▶ **Приведённый текст**
-------------------------
Тогда радио, эта черная тарелка, была главным нашим воспитателем. Оперы передавали очень часто из Большого театра, из Мариинки (Кировского). И отец тоже учил. Для него самая высокая опера – это "Кармен", хотя для меня потом все-таки Верди стал более мощным. И вот такое музыкальное образование, сбоку припеку, в общем, но мне отец тоже в этом отношении что-то дал.

Очень было табуировано все политическое. Видимо, все, что творилось вокруг, было так опасно, что я никогда не слышал ни разговоров старших (наверное, если они были, то без меня), ни меня никуда не приобщали. Я только сам. Я очень рано, чуть ли не с пяти лет, уже читал и газеты, и журналы, этого мне очень много давали, и, конечно, самые ранние потрясающие события, как убийство Кирова… Мне восемь лет было. Это было потрясающее впечатление. Конечно, кругом враги, наша страна в окружении, мы должны воевать за свою свободу и против капиталистов. В десять лет я написал научно-фантастический роман о будущей мировой войне и мировой победе.

Иван Толстой: Как назывался?

Борис Егоров: "Мы победим!"

Иван Толстой: Правильное, четкое, газетное название!
-------------------------
▶ **Приведённые записи**
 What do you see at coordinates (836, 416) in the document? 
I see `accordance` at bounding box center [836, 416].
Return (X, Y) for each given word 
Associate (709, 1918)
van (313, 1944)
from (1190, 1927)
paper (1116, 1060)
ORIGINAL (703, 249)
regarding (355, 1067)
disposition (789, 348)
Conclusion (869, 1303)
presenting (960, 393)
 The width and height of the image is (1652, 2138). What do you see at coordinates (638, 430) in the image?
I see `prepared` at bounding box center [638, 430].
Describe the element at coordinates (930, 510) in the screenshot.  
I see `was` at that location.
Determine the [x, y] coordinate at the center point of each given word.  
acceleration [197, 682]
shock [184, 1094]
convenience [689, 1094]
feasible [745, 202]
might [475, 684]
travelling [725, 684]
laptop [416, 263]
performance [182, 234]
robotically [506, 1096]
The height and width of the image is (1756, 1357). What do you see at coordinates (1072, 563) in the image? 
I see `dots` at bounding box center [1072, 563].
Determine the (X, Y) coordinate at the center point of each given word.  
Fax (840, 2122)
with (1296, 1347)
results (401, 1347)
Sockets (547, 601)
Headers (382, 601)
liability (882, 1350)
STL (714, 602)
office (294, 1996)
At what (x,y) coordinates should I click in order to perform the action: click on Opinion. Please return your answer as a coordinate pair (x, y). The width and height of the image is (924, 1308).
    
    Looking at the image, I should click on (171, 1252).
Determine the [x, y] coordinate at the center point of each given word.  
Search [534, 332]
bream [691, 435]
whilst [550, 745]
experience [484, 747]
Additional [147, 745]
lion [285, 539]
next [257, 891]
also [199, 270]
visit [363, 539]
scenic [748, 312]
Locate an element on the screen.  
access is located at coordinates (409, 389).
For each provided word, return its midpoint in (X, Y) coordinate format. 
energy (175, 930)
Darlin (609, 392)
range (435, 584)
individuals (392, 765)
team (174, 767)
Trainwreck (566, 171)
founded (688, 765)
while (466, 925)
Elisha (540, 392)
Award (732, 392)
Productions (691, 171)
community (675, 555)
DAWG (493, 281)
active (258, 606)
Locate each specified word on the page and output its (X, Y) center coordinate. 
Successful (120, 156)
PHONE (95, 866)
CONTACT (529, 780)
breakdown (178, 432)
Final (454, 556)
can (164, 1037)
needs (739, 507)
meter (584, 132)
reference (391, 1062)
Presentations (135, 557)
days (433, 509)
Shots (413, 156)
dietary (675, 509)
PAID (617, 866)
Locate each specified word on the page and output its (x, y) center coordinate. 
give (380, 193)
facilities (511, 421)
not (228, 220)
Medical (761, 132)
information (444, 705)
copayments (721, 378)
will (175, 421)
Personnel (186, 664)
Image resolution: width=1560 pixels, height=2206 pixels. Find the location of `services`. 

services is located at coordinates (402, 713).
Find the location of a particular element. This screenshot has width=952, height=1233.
-------------------------
▶ **Что нужно сделать**
[1] Замените «роман» на «рассказ» во фрагменте интервью, который начинается словами «Очень было табуировано» и заканчивается словами «четкое, газетное название!», и запишите этот фрагмент.
[2] Выпишите фамилии всех людей, упомянутых в интервью.
[3] Продолжите интервью сразу после его последней реплики.
Записи здесь не используются.

▶ **Ответы к заданиям**
[1]
Очень было табуировано все политическое. Видимо, все, что творилось вокруг, было так опасно, что я никогда не слышал ни разговоров старших (наверное, если они были, то без меня), ни меня никуда не приобщали. Я только сам. Я очень рано, чуть ли не с пяти лет, уже читал и газеты, и журналы, этого мне очень много давали, и, конечно, самые ранние потрясающие события, как убийство Кирова… Мне восемь лет было. Это было потрясающее впечатление. Конечно, кругом враги, наша страна в окружении, мы должны воевать за свою свободу и против капиталистов. В десять лет я написал научно-фантастический рассказ о будущей мировой войне и мировой победе.

Иван Толстой: Как назывался?

Борис Егоров: "Мы победим!"

Иван Толстой: Правильное, четкое, газетное название!

[2] Верди, Киров, Толстой, Егоров

[3]
Борис Егоров: Послал в областную газету. Хорошая газета выходила – "Пионер". С "продолжение следует…", конечно, печатались разные вещи. Я думал: вдруг они и меня с "продолжение следует…" напечатают. Большое письмо пришло, очень симпатичное. Они ответили, что ты молодец, что ты этим занимаешься, начал писать, но ты должен много еще познать, надо учиться… Такое воспитательное письмо. Так что политически я воспитывался сам. И довольно рано, в 1938-39 году какие-то произошли жуткие перемены в понимании, когда я увидел этот процесс, где дядя Ваня оказался шпионом. Не мог я в это поверить, как и родители не могли в это поверить, и тогда я не поверил и в другие процессы. Многое тогда наложилось, я даже пытался листовки распространять по школьным делам. У нас тогда вышло постановление, что тот, кто плохо занимается, того не переводить из 7-го в 8-й класс, а посылать в ПТУ, в ФЗУ: нужен рабочий класс. И я написал листовки, распространил по городу, что это безобразие, это диктаторство, это совсем не социализм, когда мальчикам не дают выбирать путь, а их искусственно в эти ФЗУ посылают. И на рассвете по городу развешивал, целую коробку кнопок купил. И что меня поразило, я-то думал, что весь город будет потом сотрясаться от этих разговоров, – ни одного человека! Я потом ходил утром, смотрел, кое-где кнопочки торчат, а сами листовки оторваны. То ли это дворники, то ли народ это делал. Нигде уже потом этих листовок не оказалось.

Иван Толстой: И неприятностей у вас не было?

Борис Егоров: Слава богу, меня не поймали. Если бы поймали, то, конечно….

Иван Толстой: А вы все их от руки написали?

Борис Егоров: Да. Школьный тетрадный листок разделил на четыре части и старался писать печатными буквами, чтобы меня по почерку не узнали.

Иван Толстой: Лет вам было в этот момент?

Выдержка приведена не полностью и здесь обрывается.